Seven, India, with its territorial conflict with Pakistan over Kashmir, also has a territorial conflict with China and hence is ramping up its defense spending. But its military/GDP ratio remains modest at 2.4%.

Eight, ASEAN countries with generally fast GDP growth continue to have modest military spending compared to many countries and regions in the world and this is good. Only Singapore has a military/GDP ratio of larger than 1.5% (see the table).

Nine, the so-called “rules based international order” (RBIR) is double talk. Invasion is wrong and anti-RBIR if the invader is Russia (invading Ukraine) or China (possibly invading Taiwan). But invasion is justified and consistent with RBIR if the invader is the US and other western NATO countries (see Vietnam, Afghanistan, Iraq, Syria, etc.). Invasion is invasion and we should condemn it whether the invader is Russia or America or China. We should focus on non-interference, stop these endless wars, stop regime-change via external aggression.

Ten, countries and humanity should focus on global peace and prosperity, diplomacy and wealth creation, not heavy armaments procurement and military destruction.
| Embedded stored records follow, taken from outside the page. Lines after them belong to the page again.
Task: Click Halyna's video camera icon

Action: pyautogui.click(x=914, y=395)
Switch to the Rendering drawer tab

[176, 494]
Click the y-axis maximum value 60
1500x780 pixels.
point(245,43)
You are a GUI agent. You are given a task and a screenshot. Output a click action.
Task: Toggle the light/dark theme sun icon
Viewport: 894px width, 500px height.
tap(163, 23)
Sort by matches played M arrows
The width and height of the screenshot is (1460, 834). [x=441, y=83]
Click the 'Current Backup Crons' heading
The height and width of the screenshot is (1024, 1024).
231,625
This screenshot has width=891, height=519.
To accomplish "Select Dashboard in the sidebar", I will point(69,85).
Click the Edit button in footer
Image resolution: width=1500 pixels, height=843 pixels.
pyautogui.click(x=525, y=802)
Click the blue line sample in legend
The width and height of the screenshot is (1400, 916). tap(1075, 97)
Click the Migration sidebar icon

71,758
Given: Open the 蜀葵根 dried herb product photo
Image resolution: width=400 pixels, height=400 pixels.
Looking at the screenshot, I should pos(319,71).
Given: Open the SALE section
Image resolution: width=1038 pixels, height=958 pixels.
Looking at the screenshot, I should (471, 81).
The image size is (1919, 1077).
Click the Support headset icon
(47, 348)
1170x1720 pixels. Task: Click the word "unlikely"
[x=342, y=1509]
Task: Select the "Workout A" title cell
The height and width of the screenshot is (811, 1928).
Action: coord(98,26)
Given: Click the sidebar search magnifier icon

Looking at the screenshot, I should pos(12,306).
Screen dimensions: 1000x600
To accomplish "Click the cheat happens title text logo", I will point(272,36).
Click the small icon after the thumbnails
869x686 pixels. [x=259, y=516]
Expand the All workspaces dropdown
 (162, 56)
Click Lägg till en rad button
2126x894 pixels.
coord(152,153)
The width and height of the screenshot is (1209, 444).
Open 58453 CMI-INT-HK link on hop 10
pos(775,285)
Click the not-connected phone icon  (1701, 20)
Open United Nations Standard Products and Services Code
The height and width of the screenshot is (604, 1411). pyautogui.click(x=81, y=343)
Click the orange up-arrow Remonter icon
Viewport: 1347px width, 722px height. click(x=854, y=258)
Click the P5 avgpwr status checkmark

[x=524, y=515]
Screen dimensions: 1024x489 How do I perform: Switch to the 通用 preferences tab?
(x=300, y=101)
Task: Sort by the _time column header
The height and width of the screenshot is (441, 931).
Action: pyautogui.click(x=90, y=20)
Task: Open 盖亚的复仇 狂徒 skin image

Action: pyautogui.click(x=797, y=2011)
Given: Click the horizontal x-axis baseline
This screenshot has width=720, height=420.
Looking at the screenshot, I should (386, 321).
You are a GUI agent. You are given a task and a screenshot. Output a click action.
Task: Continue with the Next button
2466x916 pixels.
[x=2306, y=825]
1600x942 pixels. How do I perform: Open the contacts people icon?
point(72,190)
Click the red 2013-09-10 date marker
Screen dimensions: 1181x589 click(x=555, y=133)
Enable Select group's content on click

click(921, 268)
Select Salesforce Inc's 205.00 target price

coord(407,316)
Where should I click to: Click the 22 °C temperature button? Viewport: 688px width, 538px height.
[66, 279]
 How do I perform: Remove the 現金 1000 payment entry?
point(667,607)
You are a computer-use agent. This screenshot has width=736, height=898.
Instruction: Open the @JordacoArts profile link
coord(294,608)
We should devote our manpower to commerce, tourism, and investment and not on training so many soldiers and gun-toting warriors. Let John Lennon and Mark Knopfler’s words prevail in international politics and economics.

Hoping for peace and prosperity, hoping for an end to the Ukraine war and the Middle East war by early 2024. And hoping for no war whatsoever over Taiwan, over disputed atolls in the South China Sea or West Philippine Sea.


Bienvenido S. Oplas, Jr. is the president of Bienvenido S. Oplas, Jr. Research Consultancy Services, and Minimal Government Thinkers. He is an international fellow of the Tholos Foundation.